Finnley James Adam Morris was born ‘floppy, with no signs of breathing’ at Blackpool Victoria Hospital on October 1, 2020, to Adam and Emma Morris.

Doctors carried out ventilation breaths and chest compressions, however, they did not attempt to intubate the newborn until 42 minutes after he was born, when his condition had already become unsurvivable.

Finnley was transferred to the Royal Preston’s Neonatal Intensive Care Unit high dependency ward where died on the October 5 2020.

Monitors like these have been bought

Monitors like these have been bought

>>>Click here to read about Finnley’s dad’s fight for justice.

In his memory, and as a thank you to the neonatal team that cared for Finnley, Adam and Emma set up the #FiftyForFinnley challenge, raising £10,300.

Fundraisers were given the challenge to complete 50 kilometres or 50 miles throughout the month of November (2020) in any way the person involved could, be it running, walking, swimming or cycling.

The money raised has enabled Baby Beat at Lancashire Teaching Hospitals NHS Foundation Trust to purchase Respiration Monitors for apnoea detection in babies on the Neonatal Intensive Care Unit where premature and sick babies are more at risk of developing apnoea, which is when a baby stops breathing.

Alongside the Morris family’s fundraising challenges, an additional £9,000 has been raised by Baby Beat to fund a total of 30 Respiration Monitors with support from: Springfields Employees Medical Research and Charity Trust Fund; Tesco Bags of Help; Risley Medical Research and Charity Trust Fund; the Shepherd Street Trust; and the Felicity Wilde Charitable Trust.

The Morris family said: “We are extremely proud of the achievements of everyone involved in the #fiftyforfinnley challenge and the money that has been raised in Finnley’s name.

“To know that he will be helping both children and parents alike in their time of need is enormously comforting.

“To have lost our son in such unnecessary and sad circumstances has devastated us to say the least, but to know that there has been some positivity to have come out of our situation for others, and for Finnley to have made his own little legacy, has made us proud beyond words.

“We are truly grateful for everyone that got involved in the challenge or donated and helped to raise money for such a worthy cause.”

Baby Beat Manager, Cathy Skidmore, said: “We would like to wholeheartedly thank the Morris family and friends for their act of generosity in such sad circumstances; it is truly appreciated and will make a really big difference to the babies cared for in the neonatal unit.

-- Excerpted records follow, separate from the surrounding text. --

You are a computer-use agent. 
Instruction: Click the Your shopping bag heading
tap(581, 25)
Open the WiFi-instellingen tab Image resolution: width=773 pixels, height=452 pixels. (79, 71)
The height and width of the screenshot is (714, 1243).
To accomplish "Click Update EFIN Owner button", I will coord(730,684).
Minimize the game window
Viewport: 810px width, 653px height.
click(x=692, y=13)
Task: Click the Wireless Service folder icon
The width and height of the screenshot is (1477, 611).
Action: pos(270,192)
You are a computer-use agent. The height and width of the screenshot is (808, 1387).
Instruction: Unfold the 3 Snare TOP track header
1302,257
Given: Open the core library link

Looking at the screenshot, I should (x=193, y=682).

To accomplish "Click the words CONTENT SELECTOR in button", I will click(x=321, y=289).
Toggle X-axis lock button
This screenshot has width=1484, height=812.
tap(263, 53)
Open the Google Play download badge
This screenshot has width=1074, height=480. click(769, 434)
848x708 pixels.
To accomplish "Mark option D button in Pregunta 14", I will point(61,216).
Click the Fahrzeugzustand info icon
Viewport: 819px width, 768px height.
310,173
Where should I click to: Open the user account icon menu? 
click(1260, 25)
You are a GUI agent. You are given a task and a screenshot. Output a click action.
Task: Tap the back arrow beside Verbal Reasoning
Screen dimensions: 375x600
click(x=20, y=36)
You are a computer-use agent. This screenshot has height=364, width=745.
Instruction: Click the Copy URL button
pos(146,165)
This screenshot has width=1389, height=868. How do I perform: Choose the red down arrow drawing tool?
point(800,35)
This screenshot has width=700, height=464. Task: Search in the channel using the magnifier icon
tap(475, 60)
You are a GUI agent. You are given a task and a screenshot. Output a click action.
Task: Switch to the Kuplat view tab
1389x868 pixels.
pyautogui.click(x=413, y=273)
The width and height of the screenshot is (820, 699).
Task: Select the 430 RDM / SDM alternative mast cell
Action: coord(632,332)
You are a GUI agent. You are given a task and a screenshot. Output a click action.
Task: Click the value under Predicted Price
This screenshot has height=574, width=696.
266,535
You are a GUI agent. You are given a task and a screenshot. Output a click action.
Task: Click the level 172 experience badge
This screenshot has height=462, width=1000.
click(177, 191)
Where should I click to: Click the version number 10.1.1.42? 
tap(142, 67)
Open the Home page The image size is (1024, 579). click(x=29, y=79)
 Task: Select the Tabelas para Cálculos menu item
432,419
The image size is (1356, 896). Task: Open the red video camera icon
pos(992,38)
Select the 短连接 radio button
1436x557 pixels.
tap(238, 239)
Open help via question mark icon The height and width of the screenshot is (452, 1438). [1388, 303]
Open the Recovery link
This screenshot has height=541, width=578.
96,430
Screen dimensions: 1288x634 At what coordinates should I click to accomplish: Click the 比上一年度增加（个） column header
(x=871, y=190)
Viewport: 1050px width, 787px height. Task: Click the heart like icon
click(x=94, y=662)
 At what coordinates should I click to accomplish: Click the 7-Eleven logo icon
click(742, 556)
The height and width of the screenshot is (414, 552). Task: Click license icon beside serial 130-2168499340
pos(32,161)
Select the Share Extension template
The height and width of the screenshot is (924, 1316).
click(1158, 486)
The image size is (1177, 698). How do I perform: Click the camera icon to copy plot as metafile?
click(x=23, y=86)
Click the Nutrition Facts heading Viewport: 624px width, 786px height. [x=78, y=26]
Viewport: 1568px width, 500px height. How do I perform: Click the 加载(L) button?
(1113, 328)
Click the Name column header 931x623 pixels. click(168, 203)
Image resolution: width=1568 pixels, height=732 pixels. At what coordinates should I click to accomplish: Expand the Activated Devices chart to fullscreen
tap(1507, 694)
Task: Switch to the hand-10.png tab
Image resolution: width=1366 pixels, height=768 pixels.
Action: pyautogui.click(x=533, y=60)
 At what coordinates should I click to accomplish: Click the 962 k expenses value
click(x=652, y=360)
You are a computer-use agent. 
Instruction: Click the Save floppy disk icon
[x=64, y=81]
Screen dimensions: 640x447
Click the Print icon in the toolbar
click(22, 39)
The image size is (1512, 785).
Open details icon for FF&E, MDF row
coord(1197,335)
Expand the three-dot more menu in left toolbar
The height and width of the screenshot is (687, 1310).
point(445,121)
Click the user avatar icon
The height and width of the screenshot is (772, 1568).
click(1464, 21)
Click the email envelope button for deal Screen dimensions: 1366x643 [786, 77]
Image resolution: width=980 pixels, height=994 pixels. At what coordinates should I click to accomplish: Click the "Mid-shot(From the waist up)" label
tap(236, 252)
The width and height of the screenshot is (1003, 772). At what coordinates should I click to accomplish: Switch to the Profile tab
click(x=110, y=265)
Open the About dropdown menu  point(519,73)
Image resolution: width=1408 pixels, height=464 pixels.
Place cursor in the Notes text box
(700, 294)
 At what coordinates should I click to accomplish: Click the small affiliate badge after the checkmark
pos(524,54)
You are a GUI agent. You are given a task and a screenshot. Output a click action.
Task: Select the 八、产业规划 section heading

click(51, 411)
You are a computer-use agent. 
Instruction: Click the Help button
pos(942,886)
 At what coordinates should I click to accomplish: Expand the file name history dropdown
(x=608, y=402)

We are also very grateful to all the trust which, by awarding us grants, have enabled Baby Beat to purchase a total of 30 monitors.”


At a four-day inquest into his death in October, coroner Alan Wilson ruled that Finnley would not have died had he not been neglected by doctors, who failed to effectively give him oxygen until it was too late.

The hospital has now apologised to Finnley’s parents for the mistakes made in their baby’s care.